Brief Title: Standard-dose vs Intermediate-dose Cytarabine Induction in the Treatment of Acute Myeloid Leukemia With RUNX1-RUNX1T1
Sponsor: Institute of Hematology & Blood Diseases Hospital, China
Organization:

Study Overview

Official Title: Anthracycline-based Standard-dose vs Intermediate-dose Cytarabine Induction in the Treatment of Acute Myeloid Leukemia With RUNX1-RUNX1T1: a Prospective, Randomized, Controlled Phase III Clinical Trial
Status: RECRUITING
Status Verified Date: 2024-11
Last Known Status: None
Delayed Posting: No
If Stopped, Why?: Not Stopped
Has Expanded Access: False
If Expanded Access, NCT#: N/A
Has Expanded Access, NCT# Status: N/A
Acronym: None
Brief Summary: Leukemia is one of the common malignant tumors that threaten human health.

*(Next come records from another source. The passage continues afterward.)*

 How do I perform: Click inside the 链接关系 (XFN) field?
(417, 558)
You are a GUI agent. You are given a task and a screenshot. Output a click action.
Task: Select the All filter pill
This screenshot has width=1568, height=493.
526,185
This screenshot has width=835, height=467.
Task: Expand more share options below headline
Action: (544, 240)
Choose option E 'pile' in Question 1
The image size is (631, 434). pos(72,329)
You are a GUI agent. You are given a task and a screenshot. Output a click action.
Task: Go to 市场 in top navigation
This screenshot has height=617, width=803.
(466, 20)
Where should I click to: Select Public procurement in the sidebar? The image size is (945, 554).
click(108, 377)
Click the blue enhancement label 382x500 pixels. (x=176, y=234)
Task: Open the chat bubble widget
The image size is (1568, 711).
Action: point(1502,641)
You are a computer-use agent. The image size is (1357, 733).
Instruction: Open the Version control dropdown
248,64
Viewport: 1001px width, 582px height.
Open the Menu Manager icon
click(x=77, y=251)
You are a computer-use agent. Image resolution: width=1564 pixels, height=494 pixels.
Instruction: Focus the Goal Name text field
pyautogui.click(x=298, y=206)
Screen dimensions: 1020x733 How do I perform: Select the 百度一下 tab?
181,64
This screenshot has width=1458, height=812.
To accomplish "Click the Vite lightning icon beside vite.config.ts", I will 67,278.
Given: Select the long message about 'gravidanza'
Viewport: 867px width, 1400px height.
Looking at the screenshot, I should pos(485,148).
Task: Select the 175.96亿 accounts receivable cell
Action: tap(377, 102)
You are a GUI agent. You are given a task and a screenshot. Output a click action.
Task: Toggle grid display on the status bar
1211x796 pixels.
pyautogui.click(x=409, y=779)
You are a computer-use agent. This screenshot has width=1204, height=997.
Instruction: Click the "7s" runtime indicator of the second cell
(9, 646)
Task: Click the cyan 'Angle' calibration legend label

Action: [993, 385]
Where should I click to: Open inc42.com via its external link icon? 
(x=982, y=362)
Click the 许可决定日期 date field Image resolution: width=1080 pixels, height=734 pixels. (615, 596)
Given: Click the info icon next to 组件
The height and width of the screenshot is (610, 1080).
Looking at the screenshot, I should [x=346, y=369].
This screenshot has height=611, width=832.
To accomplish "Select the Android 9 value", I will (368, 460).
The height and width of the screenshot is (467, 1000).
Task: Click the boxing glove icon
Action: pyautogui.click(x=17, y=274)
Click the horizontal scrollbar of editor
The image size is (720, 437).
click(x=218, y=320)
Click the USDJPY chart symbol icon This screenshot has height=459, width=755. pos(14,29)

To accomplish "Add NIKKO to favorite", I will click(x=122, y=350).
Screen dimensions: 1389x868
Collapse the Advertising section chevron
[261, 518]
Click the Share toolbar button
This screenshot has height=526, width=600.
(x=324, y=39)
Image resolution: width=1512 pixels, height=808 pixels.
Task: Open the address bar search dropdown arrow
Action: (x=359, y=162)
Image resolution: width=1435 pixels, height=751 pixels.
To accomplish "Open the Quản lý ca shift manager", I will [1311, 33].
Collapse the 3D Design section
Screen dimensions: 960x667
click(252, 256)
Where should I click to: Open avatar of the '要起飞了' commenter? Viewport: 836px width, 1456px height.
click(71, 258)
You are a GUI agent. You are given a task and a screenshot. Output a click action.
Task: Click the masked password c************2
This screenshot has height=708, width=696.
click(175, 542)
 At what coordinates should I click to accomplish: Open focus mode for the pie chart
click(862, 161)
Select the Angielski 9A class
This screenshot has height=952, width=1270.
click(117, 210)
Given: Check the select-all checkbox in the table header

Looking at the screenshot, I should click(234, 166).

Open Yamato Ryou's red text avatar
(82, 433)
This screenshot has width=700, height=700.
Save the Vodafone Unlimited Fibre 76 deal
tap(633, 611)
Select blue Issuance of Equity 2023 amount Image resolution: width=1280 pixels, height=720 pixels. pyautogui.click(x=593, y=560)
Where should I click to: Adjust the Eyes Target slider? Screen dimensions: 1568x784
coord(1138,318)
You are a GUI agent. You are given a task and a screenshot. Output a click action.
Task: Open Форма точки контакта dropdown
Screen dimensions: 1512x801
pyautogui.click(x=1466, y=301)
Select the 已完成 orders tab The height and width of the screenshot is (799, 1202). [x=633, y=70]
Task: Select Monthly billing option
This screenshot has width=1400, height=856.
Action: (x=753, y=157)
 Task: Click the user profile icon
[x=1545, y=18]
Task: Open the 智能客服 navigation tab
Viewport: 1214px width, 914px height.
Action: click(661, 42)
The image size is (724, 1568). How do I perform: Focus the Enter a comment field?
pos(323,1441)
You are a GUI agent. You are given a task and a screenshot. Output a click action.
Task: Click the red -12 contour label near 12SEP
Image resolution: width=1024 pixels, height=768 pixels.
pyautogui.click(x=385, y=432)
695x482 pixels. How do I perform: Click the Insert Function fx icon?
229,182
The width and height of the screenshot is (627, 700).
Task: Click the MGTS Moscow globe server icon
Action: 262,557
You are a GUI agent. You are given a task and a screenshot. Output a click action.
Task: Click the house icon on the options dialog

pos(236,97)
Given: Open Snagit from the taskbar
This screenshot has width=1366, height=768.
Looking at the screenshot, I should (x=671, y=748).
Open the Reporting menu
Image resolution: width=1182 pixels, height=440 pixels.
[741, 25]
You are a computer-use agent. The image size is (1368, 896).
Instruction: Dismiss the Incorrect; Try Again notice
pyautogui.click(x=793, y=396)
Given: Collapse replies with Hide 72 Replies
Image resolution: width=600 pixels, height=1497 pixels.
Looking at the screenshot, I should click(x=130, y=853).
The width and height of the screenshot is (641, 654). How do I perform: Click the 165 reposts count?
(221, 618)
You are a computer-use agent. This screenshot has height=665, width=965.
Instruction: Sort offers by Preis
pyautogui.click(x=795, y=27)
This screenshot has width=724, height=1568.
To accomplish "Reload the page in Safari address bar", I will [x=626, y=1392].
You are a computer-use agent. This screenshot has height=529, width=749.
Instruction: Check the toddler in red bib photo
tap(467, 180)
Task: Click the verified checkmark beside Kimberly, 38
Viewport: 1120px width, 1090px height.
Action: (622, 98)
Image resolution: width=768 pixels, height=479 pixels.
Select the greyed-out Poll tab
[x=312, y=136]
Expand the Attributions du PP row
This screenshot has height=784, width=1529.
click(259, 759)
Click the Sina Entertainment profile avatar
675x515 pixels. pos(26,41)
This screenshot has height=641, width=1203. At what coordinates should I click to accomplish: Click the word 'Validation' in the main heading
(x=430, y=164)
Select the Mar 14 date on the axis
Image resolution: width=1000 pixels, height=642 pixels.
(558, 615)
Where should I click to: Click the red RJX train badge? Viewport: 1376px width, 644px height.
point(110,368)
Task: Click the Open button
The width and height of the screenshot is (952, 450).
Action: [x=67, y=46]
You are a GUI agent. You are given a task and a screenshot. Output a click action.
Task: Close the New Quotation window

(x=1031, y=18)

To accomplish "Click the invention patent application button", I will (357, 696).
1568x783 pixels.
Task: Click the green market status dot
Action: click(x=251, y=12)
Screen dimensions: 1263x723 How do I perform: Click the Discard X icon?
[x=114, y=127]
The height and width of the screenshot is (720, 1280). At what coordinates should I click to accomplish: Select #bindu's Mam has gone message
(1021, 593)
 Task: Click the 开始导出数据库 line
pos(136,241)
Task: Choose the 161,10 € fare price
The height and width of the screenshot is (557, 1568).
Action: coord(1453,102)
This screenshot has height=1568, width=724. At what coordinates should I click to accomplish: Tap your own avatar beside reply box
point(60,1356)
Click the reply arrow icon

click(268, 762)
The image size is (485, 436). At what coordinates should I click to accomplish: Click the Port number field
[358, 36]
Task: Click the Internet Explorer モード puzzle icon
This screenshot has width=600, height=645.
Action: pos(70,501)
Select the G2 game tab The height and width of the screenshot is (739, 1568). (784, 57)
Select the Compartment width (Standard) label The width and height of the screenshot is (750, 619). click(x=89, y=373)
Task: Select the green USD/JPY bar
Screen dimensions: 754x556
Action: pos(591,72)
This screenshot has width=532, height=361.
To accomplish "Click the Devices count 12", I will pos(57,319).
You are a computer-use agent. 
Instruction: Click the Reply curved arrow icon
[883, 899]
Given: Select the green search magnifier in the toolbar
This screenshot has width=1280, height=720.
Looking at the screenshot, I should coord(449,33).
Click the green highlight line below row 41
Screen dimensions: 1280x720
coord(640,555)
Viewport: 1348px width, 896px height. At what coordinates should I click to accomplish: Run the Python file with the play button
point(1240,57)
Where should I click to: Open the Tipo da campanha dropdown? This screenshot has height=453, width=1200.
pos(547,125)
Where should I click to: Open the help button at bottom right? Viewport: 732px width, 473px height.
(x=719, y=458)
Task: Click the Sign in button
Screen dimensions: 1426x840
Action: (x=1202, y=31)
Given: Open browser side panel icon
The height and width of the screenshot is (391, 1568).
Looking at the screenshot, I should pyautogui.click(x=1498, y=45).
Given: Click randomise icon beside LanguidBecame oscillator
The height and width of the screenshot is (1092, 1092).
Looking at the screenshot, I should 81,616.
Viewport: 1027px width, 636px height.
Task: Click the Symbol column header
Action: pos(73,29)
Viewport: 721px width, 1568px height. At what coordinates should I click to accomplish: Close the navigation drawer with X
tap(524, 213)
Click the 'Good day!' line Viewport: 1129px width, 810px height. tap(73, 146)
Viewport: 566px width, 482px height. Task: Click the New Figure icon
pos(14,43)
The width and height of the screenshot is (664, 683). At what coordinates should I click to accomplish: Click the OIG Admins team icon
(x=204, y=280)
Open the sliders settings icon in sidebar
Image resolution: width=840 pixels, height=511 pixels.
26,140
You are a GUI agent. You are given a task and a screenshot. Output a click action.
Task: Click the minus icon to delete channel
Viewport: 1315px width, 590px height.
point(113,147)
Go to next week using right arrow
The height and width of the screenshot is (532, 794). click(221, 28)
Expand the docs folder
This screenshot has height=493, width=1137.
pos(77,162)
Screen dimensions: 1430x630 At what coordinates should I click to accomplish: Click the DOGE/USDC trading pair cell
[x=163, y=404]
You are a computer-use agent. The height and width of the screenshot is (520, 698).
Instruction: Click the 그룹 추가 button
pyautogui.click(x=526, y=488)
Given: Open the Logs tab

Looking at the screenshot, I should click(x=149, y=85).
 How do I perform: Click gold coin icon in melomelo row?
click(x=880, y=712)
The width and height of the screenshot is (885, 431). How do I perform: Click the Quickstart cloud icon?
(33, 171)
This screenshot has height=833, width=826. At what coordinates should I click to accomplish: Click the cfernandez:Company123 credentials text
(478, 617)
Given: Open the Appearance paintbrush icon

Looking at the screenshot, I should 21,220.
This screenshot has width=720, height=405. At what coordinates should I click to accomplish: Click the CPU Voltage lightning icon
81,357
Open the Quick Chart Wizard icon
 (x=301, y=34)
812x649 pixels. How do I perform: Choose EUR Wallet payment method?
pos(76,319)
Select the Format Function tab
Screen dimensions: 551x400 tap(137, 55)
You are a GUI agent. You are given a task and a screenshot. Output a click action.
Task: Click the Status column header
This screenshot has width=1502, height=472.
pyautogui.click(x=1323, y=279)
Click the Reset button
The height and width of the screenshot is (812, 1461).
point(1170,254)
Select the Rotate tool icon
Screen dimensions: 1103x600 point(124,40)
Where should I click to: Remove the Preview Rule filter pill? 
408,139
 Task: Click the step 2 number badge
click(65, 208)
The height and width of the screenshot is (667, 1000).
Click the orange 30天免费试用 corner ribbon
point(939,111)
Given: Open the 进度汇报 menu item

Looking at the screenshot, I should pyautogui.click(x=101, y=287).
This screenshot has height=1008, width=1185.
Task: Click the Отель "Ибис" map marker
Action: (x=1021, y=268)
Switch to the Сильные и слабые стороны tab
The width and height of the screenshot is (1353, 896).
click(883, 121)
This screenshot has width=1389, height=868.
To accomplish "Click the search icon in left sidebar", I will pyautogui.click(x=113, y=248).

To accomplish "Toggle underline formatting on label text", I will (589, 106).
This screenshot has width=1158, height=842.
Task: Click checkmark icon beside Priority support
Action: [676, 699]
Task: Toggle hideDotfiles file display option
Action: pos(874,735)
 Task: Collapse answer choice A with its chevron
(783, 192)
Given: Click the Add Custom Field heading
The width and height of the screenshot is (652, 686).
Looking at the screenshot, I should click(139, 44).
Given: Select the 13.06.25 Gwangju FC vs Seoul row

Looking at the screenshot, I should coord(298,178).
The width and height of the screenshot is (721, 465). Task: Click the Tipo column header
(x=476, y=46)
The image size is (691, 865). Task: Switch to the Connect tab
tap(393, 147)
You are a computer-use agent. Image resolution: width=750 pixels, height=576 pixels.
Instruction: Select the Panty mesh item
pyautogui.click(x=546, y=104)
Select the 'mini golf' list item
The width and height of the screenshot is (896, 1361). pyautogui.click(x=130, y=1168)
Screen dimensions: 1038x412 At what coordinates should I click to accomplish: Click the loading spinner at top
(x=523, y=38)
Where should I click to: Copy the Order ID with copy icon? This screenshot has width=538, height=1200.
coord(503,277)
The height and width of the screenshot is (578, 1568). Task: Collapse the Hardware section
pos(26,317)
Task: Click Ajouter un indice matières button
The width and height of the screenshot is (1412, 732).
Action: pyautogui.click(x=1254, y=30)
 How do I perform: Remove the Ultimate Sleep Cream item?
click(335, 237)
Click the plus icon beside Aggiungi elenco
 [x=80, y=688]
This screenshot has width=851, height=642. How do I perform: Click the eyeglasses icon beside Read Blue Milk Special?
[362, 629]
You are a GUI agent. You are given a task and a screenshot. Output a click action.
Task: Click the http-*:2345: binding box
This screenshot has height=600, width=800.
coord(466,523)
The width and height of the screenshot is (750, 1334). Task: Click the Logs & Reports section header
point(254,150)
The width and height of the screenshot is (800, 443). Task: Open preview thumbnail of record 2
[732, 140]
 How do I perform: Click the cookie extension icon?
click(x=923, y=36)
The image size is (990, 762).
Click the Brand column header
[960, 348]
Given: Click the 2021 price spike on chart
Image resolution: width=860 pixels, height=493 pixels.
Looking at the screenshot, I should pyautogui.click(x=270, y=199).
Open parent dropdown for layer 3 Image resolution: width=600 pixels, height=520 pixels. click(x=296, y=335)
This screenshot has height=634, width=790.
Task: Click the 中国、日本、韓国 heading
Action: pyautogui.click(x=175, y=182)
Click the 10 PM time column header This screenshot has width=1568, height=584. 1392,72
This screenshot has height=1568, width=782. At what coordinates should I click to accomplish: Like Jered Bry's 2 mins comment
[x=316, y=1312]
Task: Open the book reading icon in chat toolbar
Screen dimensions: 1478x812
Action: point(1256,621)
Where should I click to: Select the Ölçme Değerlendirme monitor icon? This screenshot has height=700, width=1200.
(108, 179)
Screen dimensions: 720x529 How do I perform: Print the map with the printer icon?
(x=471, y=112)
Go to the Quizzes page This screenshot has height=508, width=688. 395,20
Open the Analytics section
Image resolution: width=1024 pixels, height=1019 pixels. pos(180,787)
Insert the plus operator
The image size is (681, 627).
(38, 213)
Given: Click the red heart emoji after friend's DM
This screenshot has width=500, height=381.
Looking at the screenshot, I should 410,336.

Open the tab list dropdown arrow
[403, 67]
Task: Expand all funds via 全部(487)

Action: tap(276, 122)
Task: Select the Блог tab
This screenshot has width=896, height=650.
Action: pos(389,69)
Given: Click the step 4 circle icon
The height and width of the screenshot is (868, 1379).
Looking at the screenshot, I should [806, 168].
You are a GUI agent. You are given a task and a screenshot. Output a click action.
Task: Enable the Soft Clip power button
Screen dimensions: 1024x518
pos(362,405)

Although the efficacy of AML treatment has improved significantly in recent years, it remains one of the major diseases threatening human health. Current research on AML treatment mainly has two directions. One is the addition of new targeted therapy drugs, and the other research direction is to enhance the intensity of AML chemotherapy, including the use of large doses of anthracycline drugs or the use of high-dose cytarabine treatment.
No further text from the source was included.